The observed relationship between the volume of each fortifier and C. sensu stricto has also been reported by earlier studies.
Another previous study did not report these differences and instead reported a higher proportion of a certain type of Proteobacteria in the HMBF group. This could be due to the higher concentration of fat with this fortifier, which provides 5.7 g/kg/day, while BMBF provides only 4.3 g/kg/day.
Perhaps pasteurized milk, which is deficient in lipase, may drive fat absorption defects while promoting lipid oxidation and the generation of reactive oxygen species. This has been reported to cause an increase in Enterobacteriaceae concentrations, which would be further enhanced with a rise in glutathione metabolism genes and fatty acid pathways.

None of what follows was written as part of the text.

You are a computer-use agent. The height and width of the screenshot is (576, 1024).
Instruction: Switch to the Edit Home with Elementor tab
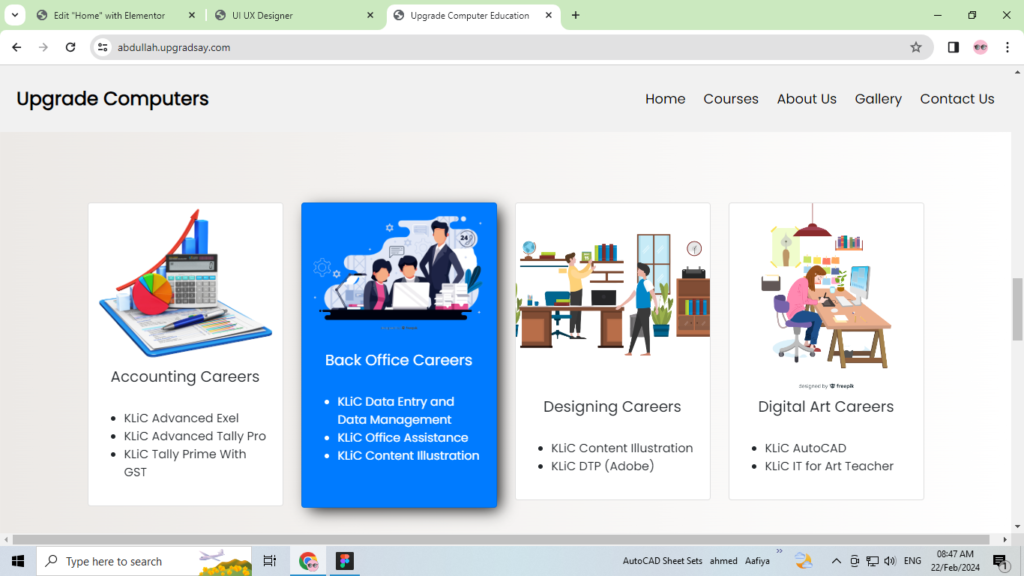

The current study is the only randomized controlled trial to demonstrate how different fortifiers affect the microbiome of VLBW infants. While changes in microbiome diversity could affect future health outcomes, further work using metabolomics and transcriptomics is needed to better understand the underlying mechanisms by which either type alters the fortifier effect on bacterial genes in a dose-dependent manner.
Collectively, this work highlights the importance of understanding how early-life nutrition shapes the microbial development of VLBW infants, which may be leveraged to better support acute- and long-term health.”
- Asbury, M. R., Shama, S., Sa, J. Y., et al. (2022). Human Milk Nutrient Fortifiers Alter the Developing Gastrointestinal Microbiota of Very-Low-Birth-Weight Infants. Cell Host & Microbe. doi:10.1016/j.chom.2022.07.011.